Using the entries below, transcribe exactly the line containing "Screenshot is 376x2576." and each line that follows it to the end.

= DATA EXCERPTS =
[Start of Attachment]

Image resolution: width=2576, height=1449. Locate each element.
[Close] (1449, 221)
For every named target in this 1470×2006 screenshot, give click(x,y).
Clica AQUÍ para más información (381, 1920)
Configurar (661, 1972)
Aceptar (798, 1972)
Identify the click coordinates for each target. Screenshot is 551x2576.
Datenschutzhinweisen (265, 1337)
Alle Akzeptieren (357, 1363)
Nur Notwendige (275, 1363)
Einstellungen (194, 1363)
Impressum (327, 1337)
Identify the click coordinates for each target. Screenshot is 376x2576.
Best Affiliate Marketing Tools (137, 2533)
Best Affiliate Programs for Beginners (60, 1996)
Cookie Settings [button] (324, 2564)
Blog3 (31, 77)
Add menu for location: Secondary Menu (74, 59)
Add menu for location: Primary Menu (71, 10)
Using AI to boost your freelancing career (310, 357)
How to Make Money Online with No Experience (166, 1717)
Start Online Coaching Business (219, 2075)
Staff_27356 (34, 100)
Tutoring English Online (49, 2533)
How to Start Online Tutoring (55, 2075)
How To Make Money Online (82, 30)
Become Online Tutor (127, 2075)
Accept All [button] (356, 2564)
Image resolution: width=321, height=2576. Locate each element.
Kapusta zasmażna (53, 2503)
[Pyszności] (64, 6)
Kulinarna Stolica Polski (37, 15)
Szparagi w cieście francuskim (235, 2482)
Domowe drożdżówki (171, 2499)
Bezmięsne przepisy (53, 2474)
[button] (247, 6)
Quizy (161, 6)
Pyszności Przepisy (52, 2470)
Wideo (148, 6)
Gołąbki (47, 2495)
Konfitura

[End of Attachment]

= ANSWER BOX =
Identify the click coordinates for each target. Screenshot is 376x2576.
Best Affiliate Marketing Tools (137, 2533)
Best Affiliate Programs for Beginners (60, 1996)
Cookie Settings [button] (324, 2564)
Blog3 (31, 77)
Add menu for location: Secondary Menu (74, 59)
Add menu for location: Primary Menu (71, 10)
Using AI to boost your freelancing career (310, 357)
How to Make Money Online with No Experience (166, 1717)
Start Online Coaching Business (219, 2075)
Staff_27356 (34, 100)
Tutoring English Online (49, 2533)
How to Start Online Tutoring (55, 2075)
How To Make Money Online (82, 30)
Become Online Tutor (127, 2075)
Accept All [button] (356, 2564)
Image resolution: width=321, height=2576. Locate each element.
Kapusta zasmażna (53, 2503)
[Pyszności] (64, 6)
Kulinarna Stolica Polski (37, 15)
Szparagi w cieście francuskim (235, 2482)
Domowe drożdżówki (171, 2499)
Bezmięsne przepisy (53, 2474)
[button] (247, 6)
Quizy (161, 6)
Pyszności Przepisy (52, 2470)
Wideo (148, 6)
Gołąbki (47, 2495)
Konfitura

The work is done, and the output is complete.